Hidar membuat perlambang baru dari pengikut tarekatnya, yaitu surban merah mempunyai 12 jambul, sebagai lambang dari 12 imam yang di agungkan dalam mazhab Syi’ah Itsna Asyiriyah.[13]
Kemenangan AK Koyunlu tahun 1476 M  terhadap Kara Koyunlu membuat gerakan militer Syafawi yang di pimpin oleh Haidar dipandang sebagai rival politik oleh Ak Koyunlu dalam meraih kekuasaan selanjutnya. Padahal safawi adalah sekutu Ak Koyunlu. Ak Koyunlu berusaha melenyapkan kekuasaan Dinasti Syafawi. Pasukan Haidar mengalami kekalahan dalam suatu peperangan di wilayah Sircassia, dan Haidar terbunuh.
Kepemimpinan gerakan Syafawi selanjutnya berada di tanggan Ismail, yang saat itu masih berusia tujuh tahun. Selama lima tahun Ismail dan pasukannya bermarkas di Gilan, mempersiapkan kekuatan dan mengadakan hubungan dengan para pengikutnya di Azerbaijan, Siriya dan Anatolia. Pasukan yang di persiapkan tersebut di namakan Qizilbasah ( baret merah ).

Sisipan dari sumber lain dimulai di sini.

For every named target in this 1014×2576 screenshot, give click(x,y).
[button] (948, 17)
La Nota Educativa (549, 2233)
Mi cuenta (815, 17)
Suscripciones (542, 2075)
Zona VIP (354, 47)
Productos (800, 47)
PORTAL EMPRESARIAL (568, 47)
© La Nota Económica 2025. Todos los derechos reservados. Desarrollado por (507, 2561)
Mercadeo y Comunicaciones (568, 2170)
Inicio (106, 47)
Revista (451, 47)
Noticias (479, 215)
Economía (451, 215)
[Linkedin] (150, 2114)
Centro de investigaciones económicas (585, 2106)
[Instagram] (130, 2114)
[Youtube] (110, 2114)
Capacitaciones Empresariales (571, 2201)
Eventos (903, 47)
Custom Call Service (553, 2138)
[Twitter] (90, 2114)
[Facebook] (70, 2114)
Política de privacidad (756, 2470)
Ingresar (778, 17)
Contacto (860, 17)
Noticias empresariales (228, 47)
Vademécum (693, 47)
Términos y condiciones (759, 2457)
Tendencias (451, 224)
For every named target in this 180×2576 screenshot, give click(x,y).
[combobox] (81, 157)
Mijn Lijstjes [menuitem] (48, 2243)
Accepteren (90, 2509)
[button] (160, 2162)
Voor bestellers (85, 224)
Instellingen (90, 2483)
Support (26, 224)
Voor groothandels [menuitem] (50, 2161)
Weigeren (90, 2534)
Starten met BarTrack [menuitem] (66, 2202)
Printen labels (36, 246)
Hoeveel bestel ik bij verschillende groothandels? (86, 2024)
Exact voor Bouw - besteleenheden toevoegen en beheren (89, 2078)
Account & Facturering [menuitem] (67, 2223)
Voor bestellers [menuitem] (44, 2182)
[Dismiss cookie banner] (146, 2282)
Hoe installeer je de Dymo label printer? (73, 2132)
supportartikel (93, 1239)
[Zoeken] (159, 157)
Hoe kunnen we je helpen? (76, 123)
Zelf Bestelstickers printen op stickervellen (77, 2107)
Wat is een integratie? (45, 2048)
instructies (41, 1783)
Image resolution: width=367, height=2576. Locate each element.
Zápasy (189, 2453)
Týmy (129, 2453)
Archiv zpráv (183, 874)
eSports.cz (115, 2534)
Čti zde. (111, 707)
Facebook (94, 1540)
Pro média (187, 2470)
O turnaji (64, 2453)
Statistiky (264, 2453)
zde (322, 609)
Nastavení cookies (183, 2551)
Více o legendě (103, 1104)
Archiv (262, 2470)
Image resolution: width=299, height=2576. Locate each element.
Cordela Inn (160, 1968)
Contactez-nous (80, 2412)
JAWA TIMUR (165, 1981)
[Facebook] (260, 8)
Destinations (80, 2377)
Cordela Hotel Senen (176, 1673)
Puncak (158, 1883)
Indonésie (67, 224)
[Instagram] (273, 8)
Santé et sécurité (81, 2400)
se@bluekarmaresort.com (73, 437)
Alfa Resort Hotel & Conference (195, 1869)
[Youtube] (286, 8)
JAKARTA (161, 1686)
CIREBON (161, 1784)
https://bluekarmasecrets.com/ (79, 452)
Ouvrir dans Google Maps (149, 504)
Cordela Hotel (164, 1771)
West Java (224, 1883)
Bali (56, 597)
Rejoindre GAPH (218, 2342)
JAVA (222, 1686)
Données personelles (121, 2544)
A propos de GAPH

Di bawah kepemimpina Ismail, pada tahun 1501 M, pasukan Qizilbasah menyerang dan mengalahkan AK Kyunlu di Sharus, dekat Nakhchivan. Pasukan ini terus memasuki dan menaklukkan Tabriz, ibukota Ak Koyunlu, dan berhasil merebut dan mendudukinya. Di kota ini Ismail memproklamirkan dirinya sebagai raja pertama Dinasti Syafawi.[14] Ismail inilah yang dipandang sebagai pendiri yang pertama dinasti Safawiyah. [15] Ia di sebut juga Ismail 1
Ismail berkuasa lebihkuarang 23 tahun yaitu antara tahun 1501 dan 1524 M. Pada sepuluh tahun pertama ia berhasil memperluas wilayah kekuasaannya. Ia dapat menghancurkan sisa-sisa kekuatan Ak Koyunlu di Hamadan  ( 1503 M ), menguasai propinsi Kapia di Nazandara,  Gurgan, dan Yazd ( 1504 M ), Diyar Bakr ( 1505-1507 M ), Baghdad dan daerah barat daya Persia ( 1058 M ) , Sirwan ( 1509 M ), dan khurusan ( 1510 M ). Hanya dalam waktu sepuluh tahun itu wilayah kekuasaan nya sudah meliputi seluruh persia dan bagian timur bulan sabit subur ( fortile crescent )
Karena Syi’ah menjadi ajaran resmi negara, maka Shah Ismail pun dijuluki sebagai Shah-e-Syi’ah ( rajanya orang-orang Syi’ah ). Setelah menaklukkan Azerbeijin, markas ibukota negara selanjutnya dipusatkan di Tibriz .[16]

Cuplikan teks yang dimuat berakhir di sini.